ALTHOUGH more non-Malays are beginning to join the civil service, the fact that Malays make up the overwhelming majority of the 1.4 million-strong public sector remains.(The highest ratio of civil servants in the world)
It is said that nearly every Malay family has someone either in the civil service or the uniformed services.
Thus, the civil service is home to a sizeable percentage of voters. Therefore, their welfare and livelihood is a key priority of the Barisan Nasional Government which likes to project itself as its protector and benefactor.
On the other hand, the Chinese and Indians predominate in the private sector as small businessmen, professionals and wage earners.

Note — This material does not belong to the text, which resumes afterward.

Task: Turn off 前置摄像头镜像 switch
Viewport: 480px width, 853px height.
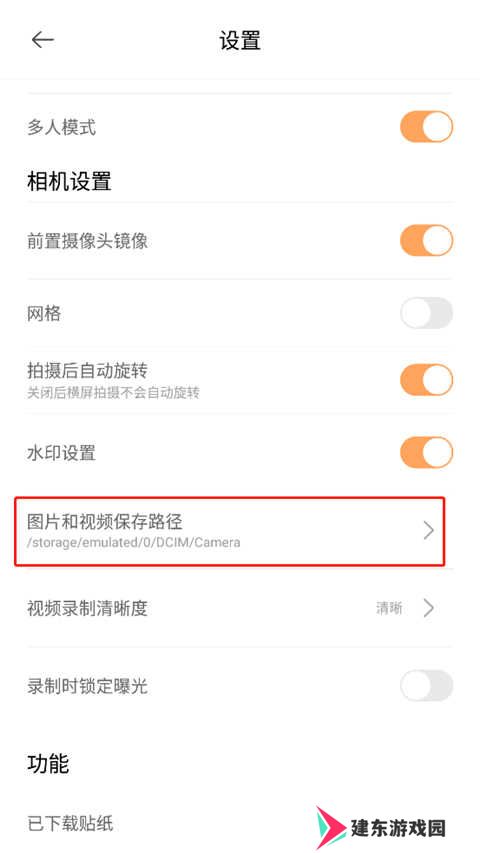Action: pyautogui.click(x=427, y=240)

They are largely cut off from the civil service. They have little clue how the civil servants, as a unified special interest group, think and respond in a crisis.

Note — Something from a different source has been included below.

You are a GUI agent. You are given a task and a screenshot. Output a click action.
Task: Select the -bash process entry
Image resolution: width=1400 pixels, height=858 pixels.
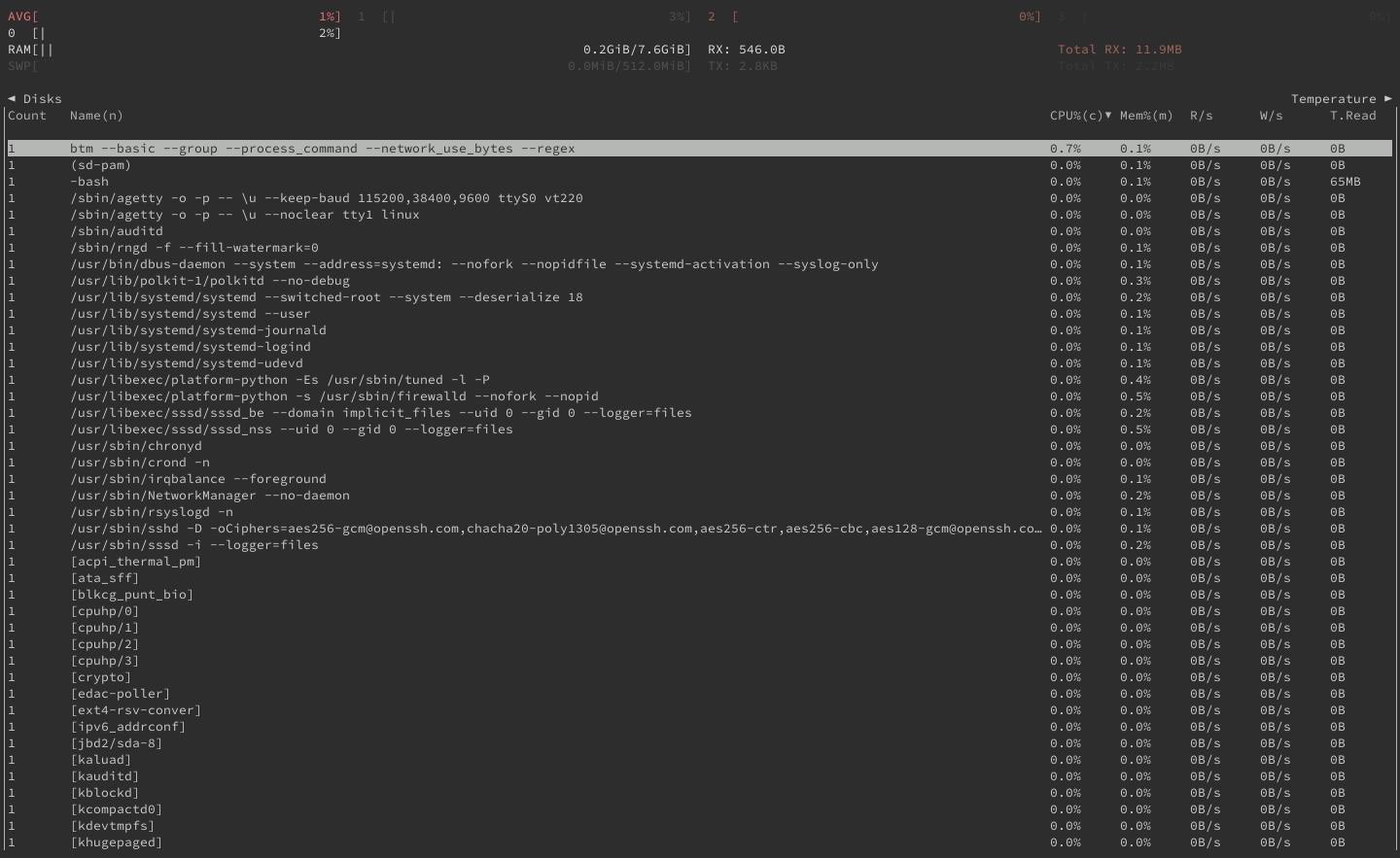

This is the reason why some Chinese and Indian politicians and even some thoughtless Malays make insensitive remarks about the civil service and pay a price for their faux pas.
The more seasoned politicians in Umno and other Barisan component parties managed to avoid making insensitive remarks, preferring to work with the civil service rather than against them.
When civil servants die in the line of duty, Barisan gets all worked up. It immediately moves in to comfort and reassure them as it is mindful of the civil services' vote bank.
When security personnel were killed by Sulu insurgents, the Government's game plan changed as well.
Prime Minister Datuk Seri Najib Tun Razak ordered an all-out assault by a combined force of army and police personnel.
Resources were rapidly mobilised, villagers told to move out and security forces encircled the red zone and the shooting war started in earnest.
When Najib announced the decision to attack on March 5 at a gathering of religious leaders at Putra Stadium, he was given a standing ovation.
The civil servants had rejoiced that the initial decision to negotiate was over and that the army and police were on attack mode.
The Opposition, on the other hand, had fallen flat. They had failed to connect with the powerful emotional impact the crisis had on civil servants and the Malay voters.
In fact, they committed a faux pas of the worst kind imaginable when PKR vice-president Tian Chua remarked that the Lahad Datu crisis was a sandiwara by Umno and Barisan Nasional.
His remarks, published in Keadilan Daily on March 1, had riled up the Malay groups, including former servicemen, who vented their anger and demanded an apology and retraction.
Not a day passes by without someone burning or stomping on pictures of Tian Chua and lodging a police report and urging stern action.
At one anti-Tian Chua session, even former IGPs and former deputy IGPs were out condemning Tian Chua and rooting for the Malaysian security forces.
The message out there is simple while the armed forces are risking their lives in protecting the country, Opposition politicians are playing politics.
The civil service is sacrosanct, politically speaking. If you are a politician, you better think twice before speaking up against it.
Former Selangor Mentri Besar Datuk Seri Dr Mohd Khir Toyo had angered civil servants when he gave out a broom as an “award” to two underperforming local councils in Novem-ber 2007.
While he wanted to improve the service, the civil servants saw it as demeaning and felt slighted. They took it out by spoiling their votes when the general election came, contributing to the fall of Barisan in Selangor.
In more recent times December 2011 Petaling Jaya Utara MP Tony Pua was forced to eat humble pie after he announced that Pakatan Rakyat would slash the civil service by half, if it takes power.
Pakatan leader Datuk Seri Anwar Ibrahim had to step in and assure the civil servants that Pakatan would do no such thing if it is in power.
Even Pua, who stands in an overwhelmingly Chinese seat, was forced to clarify that he did not mean “slash by half” but reduce its numbers through synergies.
The civil service is overwhelmingly Malay and largely pro-Barisan, who is their protector and benefactor; although PAS and, to a lesser extent, PKR are making a dent.
However, it is not big enough a dent for the supposedly neutral civil servants to change direction as yet.